WSO Debt to Equity Ratio
Debt to equity ratio is probably more important than income
growth as we always want to be as risk averse as we can while securing a solid
source of growing income. D/E ratio is
the measure I use. WSO sports a low D/E
ratio of .32 which is well below the maximum of 1 that is part of my 2016
criteria.
WSO Covered Call Options
WSO has no covered calls as of this writing. However, WSO has in the past had some very
good calls and I am hoping that during 2016 I will be able sell at least one
call to add at least 1% additional income from the call premium.
History is on my side.
WSO was a 2011 and 2012 Money Madam Dividend Machine. I bought at that time. I held WSO from October 4, 2012 through
August 18, 2013. The table below shows
you how I did. During the time I was
long WSO I received a special dividend of $5.00 as well as three quarterly
dividends and a whopping $3.32 premium from a covered call.

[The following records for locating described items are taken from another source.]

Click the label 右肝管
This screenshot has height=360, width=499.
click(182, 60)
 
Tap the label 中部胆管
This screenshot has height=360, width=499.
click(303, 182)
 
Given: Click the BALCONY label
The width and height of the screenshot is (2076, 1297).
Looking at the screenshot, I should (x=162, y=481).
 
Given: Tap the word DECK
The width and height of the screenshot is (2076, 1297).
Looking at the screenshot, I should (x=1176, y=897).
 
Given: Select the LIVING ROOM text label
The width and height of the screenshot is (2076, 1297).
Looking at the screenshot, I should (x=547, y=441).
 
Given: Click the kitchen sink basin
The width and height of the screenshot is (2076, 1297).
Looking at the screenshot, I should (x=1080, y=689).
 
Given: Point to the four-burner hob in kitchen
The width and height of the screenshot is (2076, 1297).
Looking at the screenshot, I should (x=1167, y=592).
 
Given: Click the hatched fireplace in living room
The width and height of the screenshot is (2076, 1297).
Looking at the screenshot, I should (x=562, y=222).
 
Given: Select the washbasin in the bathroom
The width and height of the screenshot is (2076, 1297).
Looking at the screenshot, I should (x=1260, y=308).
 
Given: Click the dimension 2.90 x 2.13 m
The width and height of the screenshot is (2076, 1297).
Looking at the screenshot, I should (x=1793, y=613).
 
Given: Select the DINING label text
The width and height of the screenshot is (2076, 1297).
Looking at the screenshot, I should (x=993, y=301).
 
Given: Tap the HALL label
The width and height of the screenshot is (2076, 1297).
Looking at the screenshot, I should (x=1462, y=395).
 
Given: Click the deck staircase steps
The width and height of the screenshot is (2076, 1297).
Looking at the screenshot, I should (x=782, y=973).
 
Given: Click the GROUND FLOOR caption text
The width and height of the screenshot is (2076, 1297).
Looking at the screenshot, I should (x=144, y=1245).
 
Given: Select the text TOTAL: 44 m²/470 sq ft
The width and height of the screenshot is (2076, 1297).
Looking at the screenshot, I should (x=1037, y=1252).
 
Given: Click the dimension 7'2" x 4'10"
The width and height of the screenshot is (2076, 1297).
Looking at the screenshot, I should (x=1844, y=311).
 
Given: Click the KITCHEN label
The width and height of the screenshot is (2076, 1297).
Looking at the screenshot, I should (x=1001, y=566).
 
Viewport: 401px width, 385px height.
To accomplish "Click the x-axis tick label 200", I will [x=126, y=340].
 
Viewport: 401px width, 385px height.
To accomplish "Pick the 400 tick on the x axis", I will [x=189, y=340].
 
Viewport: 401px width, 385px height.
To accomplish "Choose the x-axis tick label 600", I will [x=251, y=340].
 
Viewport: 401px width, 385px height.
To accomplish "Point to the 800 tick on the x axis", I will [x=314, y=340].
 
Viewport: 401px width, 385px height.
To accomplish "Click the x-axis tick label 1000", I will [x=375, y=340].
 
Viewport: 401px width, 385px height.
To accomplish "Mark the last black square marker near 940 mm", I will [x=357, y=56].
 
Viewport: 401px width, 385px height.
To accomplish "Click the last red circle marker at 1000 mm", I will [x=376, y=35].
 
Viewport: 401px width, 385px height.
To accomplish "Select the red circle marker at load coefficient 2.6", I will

If revenues continue to grow, I believe a call opportunity
may emerge. If not, I am stuck with a
good income stock with little risk.
I think it is time to reestablish a position in WSO. The strengths of serious devotion to dividend
distributions to the shareholders, vigorous revenue growth and low D/E ratio outweigh,
in my mind, the slightly hi PE ratio (price to earnings ratio) of 20.